ChPDIA3 targeted by miR-126-x and miR-21-y responds to Vibrio harveyi infection in Crassostrea hongkongensis

Yongkang Hou Fangqi Zhang Xiaokun Liu Dongming Huang Zhimin Li ^*

• Guangdong Ocean University, Zhanjiang, China

The Hong Kong oyster (Crassostrea hongkongensis), as the main marine aquaculture shellfish in the South China Sea, not only has high economic and ecological value, but also is an ideal model for conducting research on pathogen-host interactions. In the cultivation process of C. hongkongensis, there is a challenge posed by vibrios. To improve the antibacterial strains of C. hongkongensis, we have studied the gene associated with immunity, PDIA3. In this study, we cloned the PDIA3 sequence of the C. hongkongensis, using the RACE technique. It has a total of 2081 bp and contains a 5'-UTR of 55 bp and a 3'-UTR of 547 bp. The ChPDIA3 gene sequence has an ORF frame that is 1479 bp in length and encodes 492 amino acids. Analysis of the phylogenetic tree constructed by Neighbor Joining method showed that ChPDIA3 clustered with other shellfishes into a single unit, which was consistent with the law of species evolution.
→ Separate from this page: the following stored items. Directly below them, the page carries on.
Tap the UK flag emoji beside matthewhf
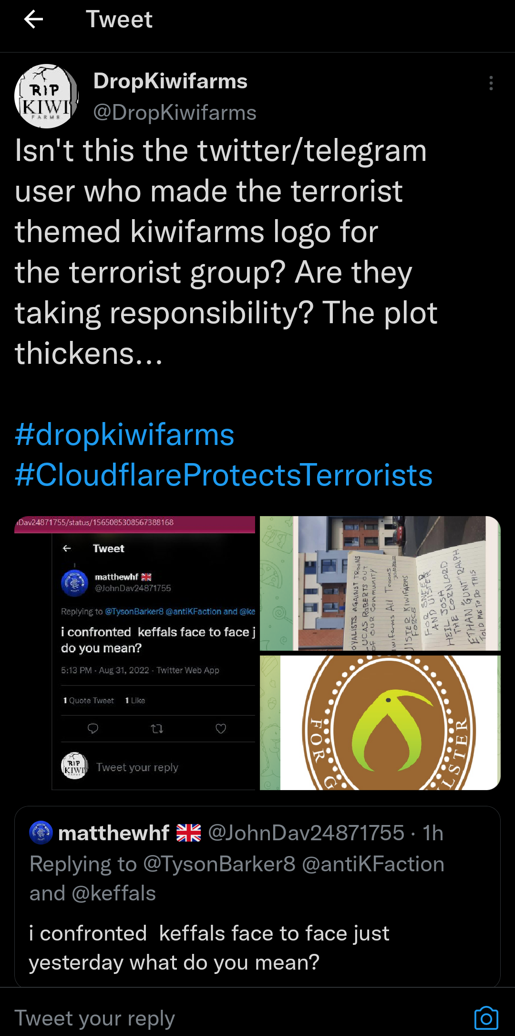 pos(189,833)
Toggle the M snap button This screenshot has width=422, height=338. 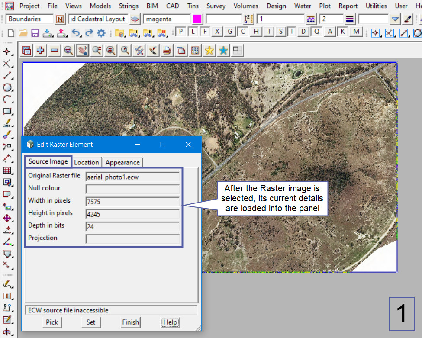(x=356, y=32)
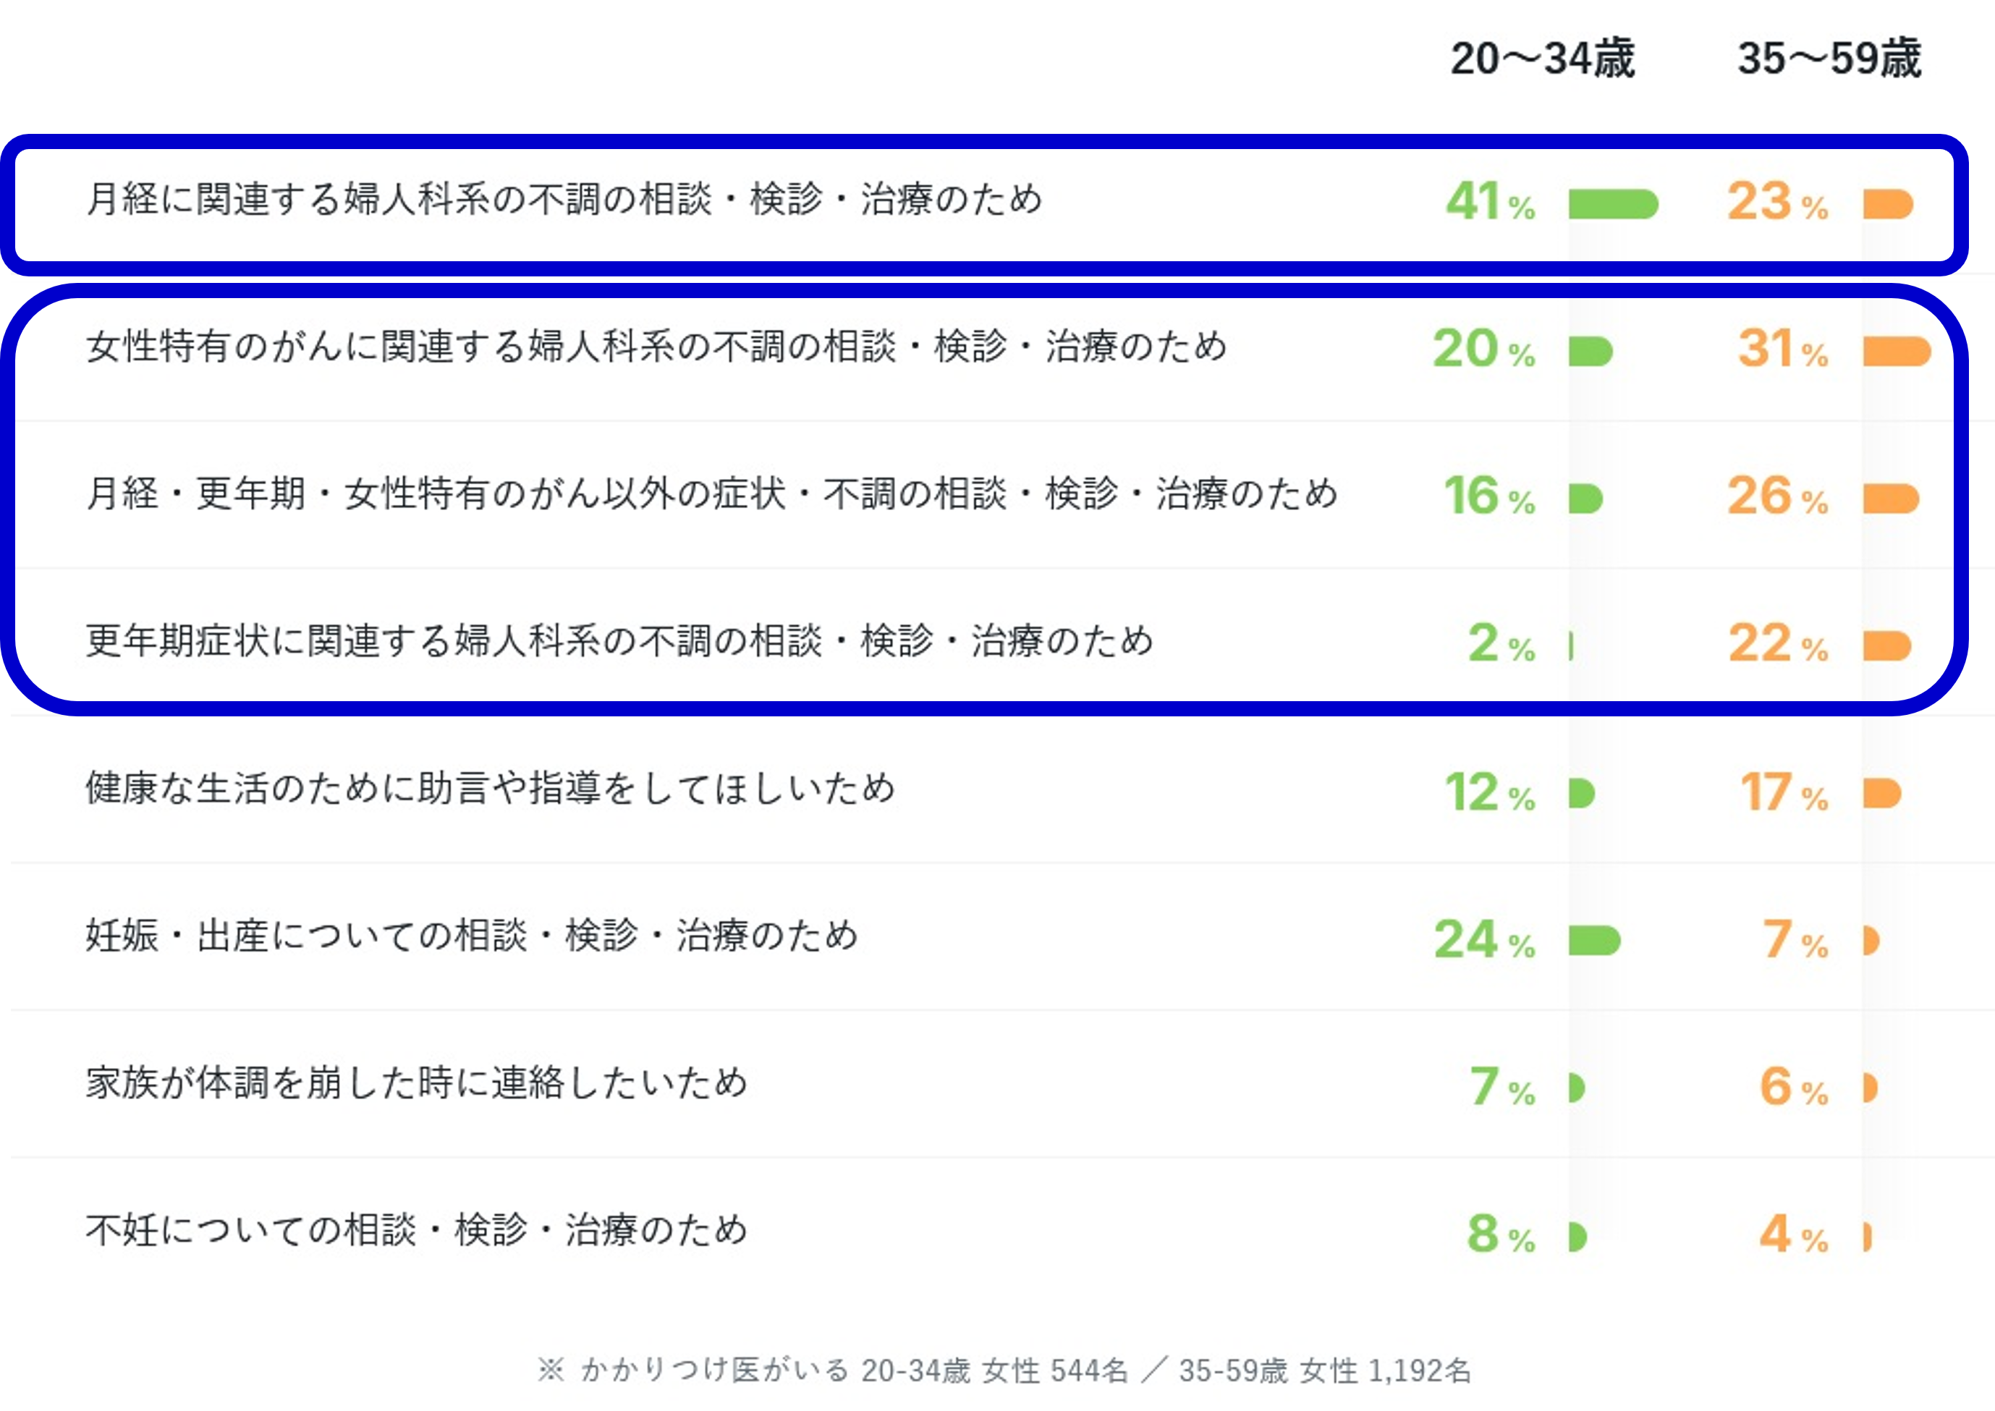Screen dimensions: 1995x1411
Task: Click the green 20% bar for がん row
Action: click(x=1591, y=352)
The highest expression of ChPDIA3 was detected in gill tissues of the C. hongkongensis using RT-qPCR, and significantly higher expression in V. harveyi and LPS infection than Poly(I:C) (P<0.05). This may indicate that ChPDIA3 is primarily involved in the immune response against bacterial infections in the C. hongkongensis. The binding sites of miR-126-x, miR-21-y and ChPDIA3 were detected using dual luciferase experiments, respectively. The results showed that both miR-126-x and miR-21-y inhibited the 3'-UTR region of ChPDIA3. This suggested that both miR-126-x and miR-21-y inhibited ChPDIA3 expression. This study will help to further understand the function of ChPDIA3 in response to pathogen infection, thus providing new ideas for understanding the resistance and adaptation of the C. hongkongensis to Vibrio infection.